# Smoked chicken hints/tips/ questions on moisture, time and temp



## mab007 (Apr 27, 2015)

What have others found to be the best temp for a moist bird.  Injecting vs. brine?  if you have time, then brine?  is that always true?  many books and recipes say smoke the whole bird at 200-220.  Seems low, and the length of time it would take seems like it would dry out the bird.  I would be interested in hearing other's thoughts and results.


----------



## bmaddox (Apr 27, 2015)

I always brine chicken. Smoking low works great if you don't care about the skin. If you want crispy skin then you have to smoke at 275 or higher (or smoke low then finish on a grill).


----------



## jimpam (Apr 28, 2015)

For something different, try brining in pickle juice.   I take a good quality jar of pickles - like vlasic kosher dills (the ones in the refrigerator section).   Costco also has Carnegie Deli pickles that are awesome.  Anyway, save the juice and brine in that juice for 6 hours or more.   It tastes spectacular!


----------



## fwismoker (Apr 28, 2015)

Chicken does better at higher temps for juiciness, tenderness and better skin. UDS style i cook over 350 and rotisserie I cook 400 to 600-700*. 

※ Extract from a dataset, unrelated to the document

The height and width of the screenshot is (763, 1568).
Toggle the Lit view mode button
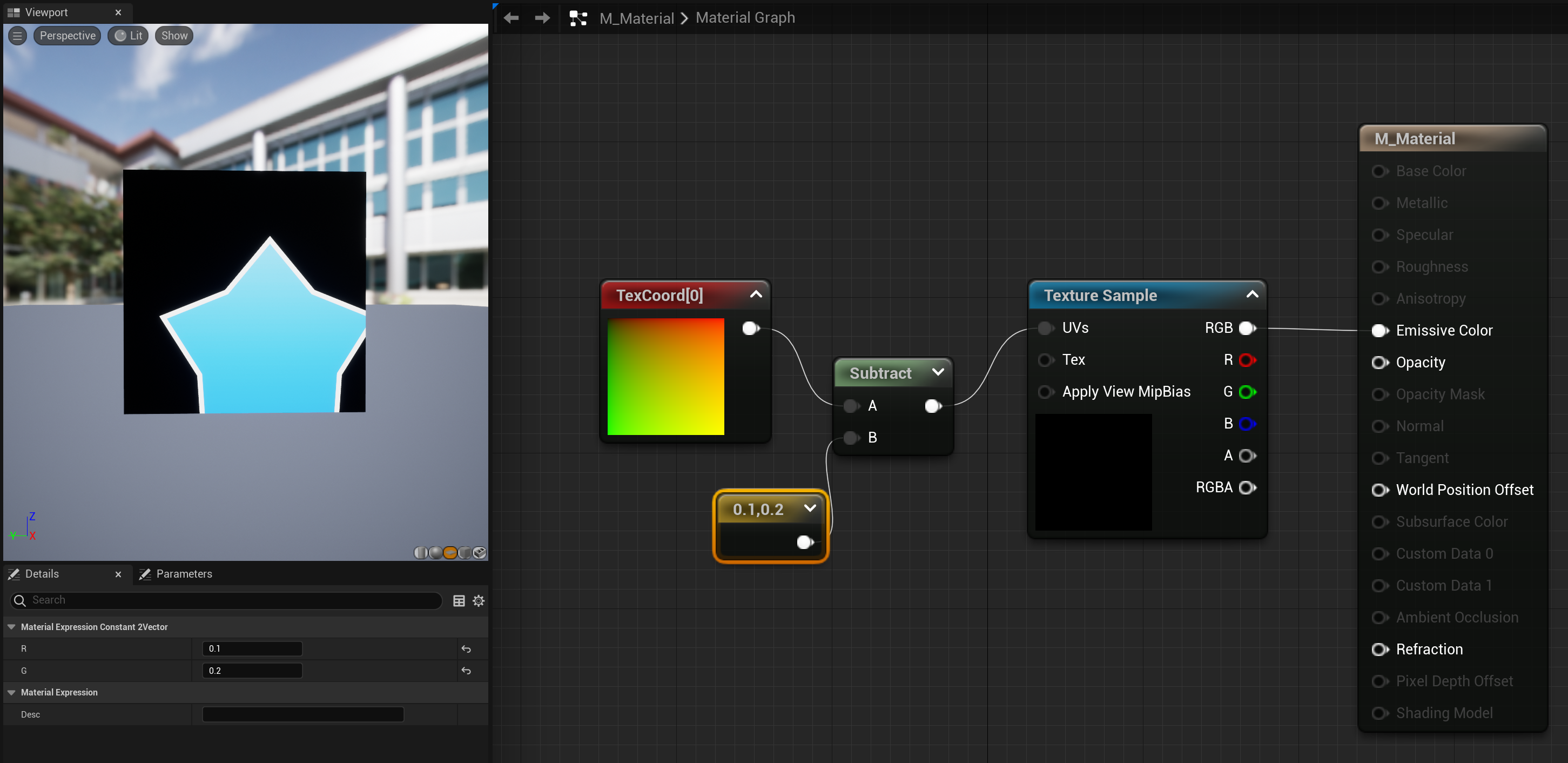coord(129,36)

Chicken also absorbs smoke easier than other meats so doesn't need much time exposed to it...very easy to over smoke poultry.


----------



## oldschoolbbq (Apr 29, 2015)

What FWI said . . .


----------



## mdboatbum (Apr 29, 2015)

I'd  always been a hot and fast guy when it comes to chicken. My reasoning was that the most important thing was the final internal temperature, and how it got there was of little importance. In addition, the higher smoker heat aided in making the skin less rubbery. 
But then...
I believe it was Kevin (Foamheart) who vehemently argued that low and slow was the best for chicken. His argument made sense, but my experience with chicken or turkey cooked at lower temps was always a little grainy. 
And then...
I started messing around with reverse searing steaks, chops and roasts. 
And a lightbulb went off over my head. I realized a couple things. 
1. The grainy unpleasant texture I'd experienced from the low and slow poultry wasn't a result of the cooking temperature, but a result of the internal temperature. They'd just been overcooked. 
And 2. If you look at chicken like a prime rib roast, when cooked at high temps, by the time the center hits 165°, the outer 2/3 of the meat is going to be upwards of 195°. Just like the "Bullseye" effect in beef. Only it's not as obvious in chicken. 
So I started playing with chicken. The best results I've gotten have been to brine it, let it dry overnight in the fridge, smoke at 250°-275° til it hits 150°-155°, rest for 15-20 minutes then sear the skin over screaming hot coals. 
This is not a new method, I'm just explaining how this stubborn cook got around to realizing how and why it works. Long and short is that as long as you don't overcook it, chicken will be really good. But for me, the method I mentioned above makes some of the best chicken I've ever had.


----------



## timberjet (Apr 29, 2015)

Mdboatbum said:


> I'd always been a hot and fast guy when it comes to chicken. My reasoning was that the most important thing was the final internal temperature, and how it got there was of little importance. In addition, the higher smoker heat aided in making the skin less rubbery.
> But then...
> I believe it was Kevin (Foamheart) who vehemently argued that low and slow was the best for chicken. His argument made sense, but my experience with chicken or turkey cooked at lower temps was always a little grainy.
> And then...
> ...


x2


----------



## gary s (Apr 29, 2015)

Lots of great advice above

Gary


----------